Yet America's high net-worth consumers are not all alike, and they require a variety of pitches. To this end, with the help of Acxiom, we divided the wealthy into four representative segments that reflect, among other things, their net worth, age, life stage and spending habits: Married with Money--and Children, Up and Coming, Old Money and the Upper Crust. The first segment, Married with Money and Children, aren't rich yet, but they are well on their way. "Historically, we never had a way to differentiate affluent households from one another," says Acxiom's Herman. "What will help distinguish a company in the future is being able to look at these consumers on more than just a single dimension, taking into account not just their financial resources, but also their life stage and their consumer behaviors. Only recently have the data and the mechanisms been available to do this in a multidimensional way."

Marketers have never had an easy time reaching people who live on Easy Street. In part, this is because modern Masters of the Universe aren't likely to participate in such plebeian activities as phone surveys and focus groups. In addition, many market research techniques can't offer reliable information on relatively small populations, such as the wealthy. And while we know from Acxiom that 5.4 million households have a net worth of $2 million or more, the Census Bureau reports that only 2.5 million households (2 percent of the U.S. total) earn $200,000 a year or more. That's because many affluent individuals don't work; they have high net worth but a lower income than you would think.

Now, without further ado, meet America's most wealthy.


These wealthy parents, whose lives and spending habits revolve around their preschool-age kids, are the ones to watch.

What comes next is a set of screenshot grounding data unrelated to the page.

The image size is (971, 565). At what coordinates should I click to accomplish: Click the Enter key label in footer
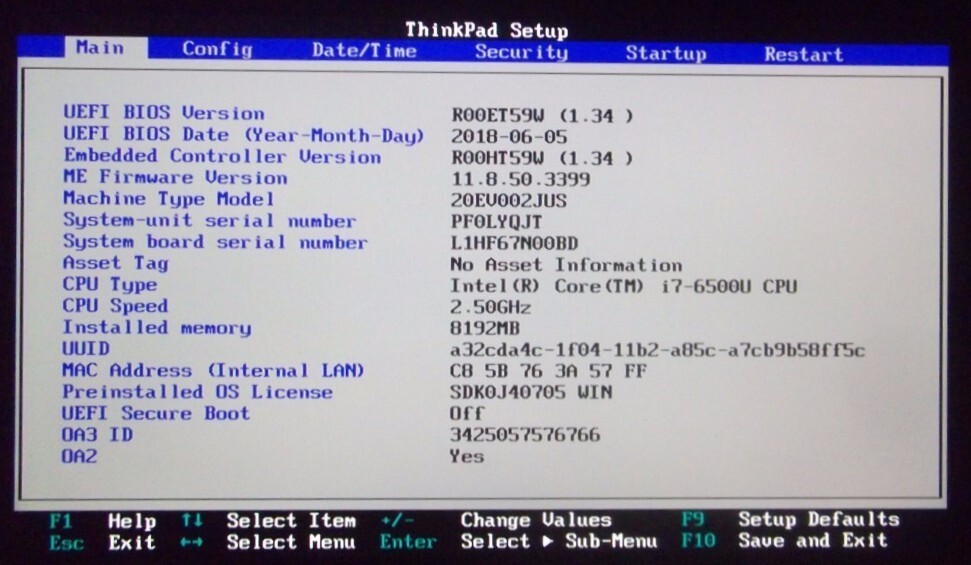click(407, 542)
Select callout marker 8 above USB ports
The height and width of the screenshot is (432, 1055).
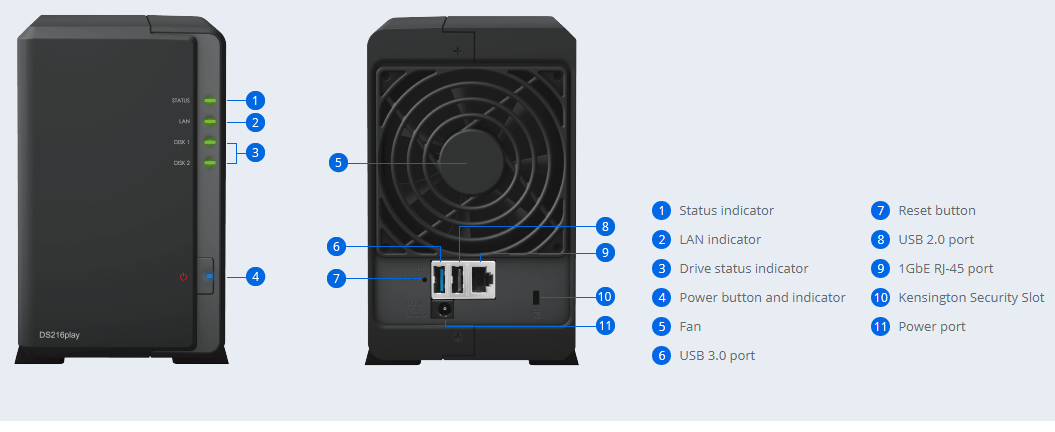click(x=605, y=226)
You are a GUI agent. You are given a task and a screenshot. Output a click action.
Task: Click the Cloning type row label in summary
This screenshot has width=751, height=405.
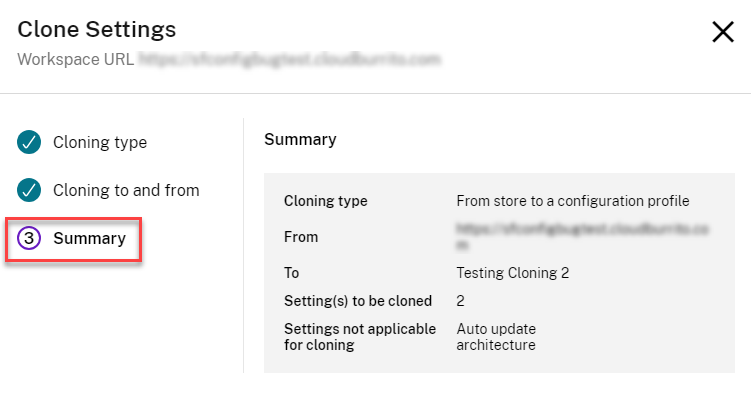[326, 201]
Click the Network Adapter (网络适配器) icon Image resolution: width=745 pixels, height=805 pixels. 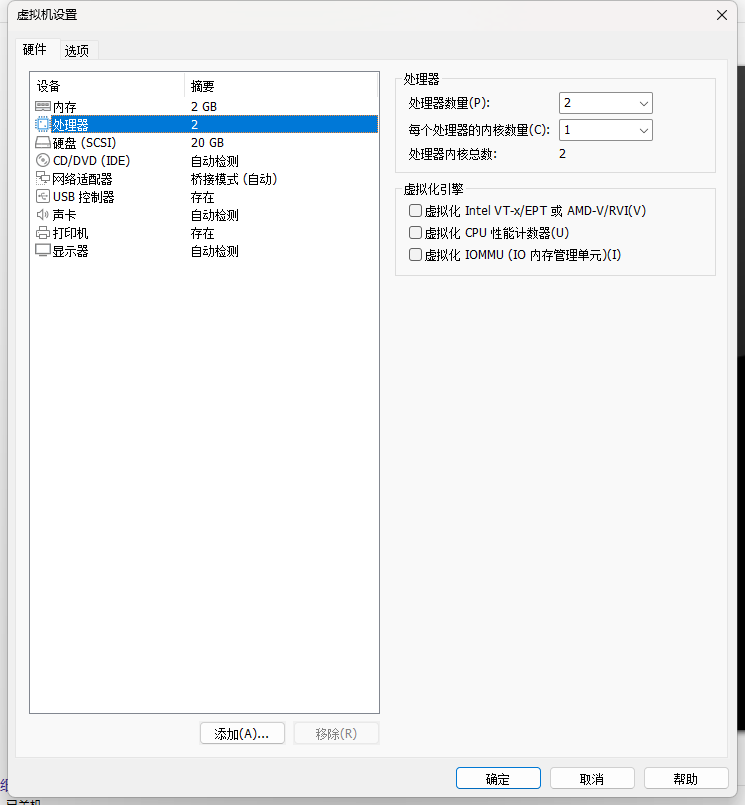pyautogui.click(x=43, y=179)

For a wealthy segment, these consumers seem, well, almost poverty-stricken. The vast majority (70 percent) are worth less than $100,000 a year, and most earn between $50,000 and $74,999. So why are these 1.3 million households included in a wealth segmentation? They're actually the wealthiest parents of preschool-age children, explains Acxiom's Herman. "Of the young parent households, these are the folks that are starting out their families already having reached the upper middle income," he says. "These are the people to watch." And they're the people that such retailers as Pottery Barn Kids, Baby Gap and Talbot's Kids target on a daily basis. Kids are the first and foremost priority. These families are far more likely than average to spend money on children's clothes: they're 773 percent more likely to spend between $200 and $249 a year on children's apparel. They're 101 percent more likely to say they enjoy watching kids' TV shows with their children.

Nearly all of these consumers (95 percent) own their home, and almost half (42 percent) own homes worth $150,000 or more. They're also the most avid do-it-yourselfers: Members of this segment are 158 percent more likely than average to roll up their sleeves and take care of home improvements on their own.

The Married with Money and Children set sometimes surprises real estate developers, who often market high-end second-home developments to empty- nesters, only to find a significant percentage of this crowd buying in. This was the case at Mountain Air Country Club in Burnsville, N.C., a development whose subdivided plots run in the $1 million range. "We've been surprised that it's not just retired people," says Nancy Haynes, vice president at Collins Haynes & Lully Advertising in Charlotte, N.C., whose firm handles the account. "We expected a target of 50-plus, but there are plenty of young families with children who have bought in," she says. Bill Cantlin, president of the Waterville, N.H.-based Waterville Co., which develops land in northern New Hampshire, has found success in a more modest price range ($300,000 for a lot, the most expensive real estate in New Hampshire that's not on the waterfront) and by using the Internet to reach potential buyers.

Individuals in this group are more likely than the average American to have a four-year college degree (37 percent have one), but they are less likely than average to have a graduate degree (only 5 percent have one). Married with Money and Children households are disproportionately white: About 80 percent are white, about 10 percent are Hispanic and less than 4 percent are Asian or black.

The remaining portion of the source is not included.